#### [WHAT YOU NEED TO DO]
An exact copy of all the data below is needed.
•••
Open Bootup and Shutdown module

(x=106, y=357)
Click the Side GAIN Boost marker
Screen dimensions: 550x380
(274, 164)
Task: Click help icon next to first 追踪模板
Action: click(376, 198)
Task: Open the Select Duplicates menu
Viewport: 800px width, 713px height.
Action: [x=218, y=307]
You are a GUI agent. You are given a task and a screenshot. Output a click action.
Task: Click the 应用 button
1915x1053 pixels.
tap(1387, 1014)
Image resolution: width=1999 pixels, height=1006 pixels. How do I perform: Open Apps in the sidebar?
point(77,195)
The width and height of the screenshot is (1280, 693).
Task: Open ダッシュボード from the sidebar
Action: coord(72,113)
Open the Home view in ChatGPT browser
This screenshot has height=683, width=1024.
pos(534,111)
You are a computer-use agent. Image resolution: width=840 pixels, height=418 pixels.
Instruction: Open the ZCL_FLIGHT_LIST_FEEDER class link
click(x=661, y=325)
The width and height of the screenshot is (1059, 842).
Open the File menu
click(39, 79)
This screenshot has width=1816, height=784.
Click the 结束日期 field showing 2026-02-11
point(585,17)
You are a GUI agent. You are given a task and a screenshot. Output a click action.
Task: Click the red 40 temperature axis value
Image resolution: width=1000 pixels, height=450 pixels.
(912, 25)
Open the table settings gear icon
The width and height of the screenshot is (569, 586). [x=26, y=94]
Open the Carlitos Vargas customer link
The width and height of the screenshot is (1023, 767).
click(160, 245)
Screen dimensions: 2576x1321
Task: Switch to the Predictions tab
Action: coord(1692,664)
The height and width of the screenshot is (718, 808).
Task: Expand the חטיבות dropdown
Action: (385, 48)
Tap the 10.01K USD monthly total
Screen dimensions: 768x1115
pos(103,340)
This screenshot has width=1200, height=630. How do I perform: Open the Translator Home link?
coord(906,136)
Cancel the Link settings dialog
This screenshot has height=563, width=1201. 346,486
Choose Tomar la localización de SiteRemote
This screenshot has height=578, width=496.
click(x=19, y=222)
•••
#### [RESPONSE AREA]
Open Bootup and Shutdown module

(x=106, y=357)
Click the Side GAIN Boost marker
Screen dimensions: 550x380
(274, 164)
Task: Click help icon next to first 追踪模板
Action: click(376, 198)
Task: Open the Select Duplicates menu
Viewport: 800px width, 713px height.
Action: [x=218, y=307]
You are a GUI agent. You are given a task and a screenshot. Output a click action.
Task: Click the 应用 button
1915x1053 pixels.
tap(1387, 1014)
Image resolution: width=1999 pixels, height=1006 pixels. How do I perform: Open Apps in the sidebar?
point(77,195)
The width and height of the screenshot is (1280, 693).
Task: Open ダッシュボード from the sidebar
Action: coord(72,113)
Open the Home view in ChatGPT browser
This screenshot has height=683, width=1024.
pos(534,111)
You are a computer-use agent. Image resolution: width=840 pixels, height=418 pixels.
Instruction: Open the ZCL_FLIGHT_LIST_FEEDER class link
click(x=661, y=325)
The width and height of the screenshot is (1059, 842).
Open the File menu
click(39, 79)
This screenshot has width=1816, height=784.
Click the 结束日期 field showing 2026-02-11
point(585,17)
You are a GUI agent. You are given a task and a screenshot. Output a click action.
Task: Click the red 40 temperature axis value
Image resolution: width=1000 pixels, height=450 pixels.
(912, 25)
Open the table settings gear icon
The width and height of the screenshot is (569, 586). [x=26, y=94]
Open the Carlitos Vargas customer link
The width and height of the screenshot is (1023, 767).
click(160, 245)
Screen dimensions: 2576x1321
Task: Switch to the Predictions tab
Action: coord(1692,664)
The height and width of the screenshot is (718, 808).
Task: Expand the חטיבות dropdown
Action: (385, 48)
Tap the 10.01K USD monthly total
Screen dimensions: 768x1115
pos(103,340)
This screenshot has width=1200, height=630. How do I perform: Open the Translator Home link?
coord(906,136)
Cancel the Link settings dialog
This screenshot has height=563, width=1201. 346,486
Choose Tomar la localización de SiteRemote
This screenshot has height=578, width=496.
click(x=19, y=222)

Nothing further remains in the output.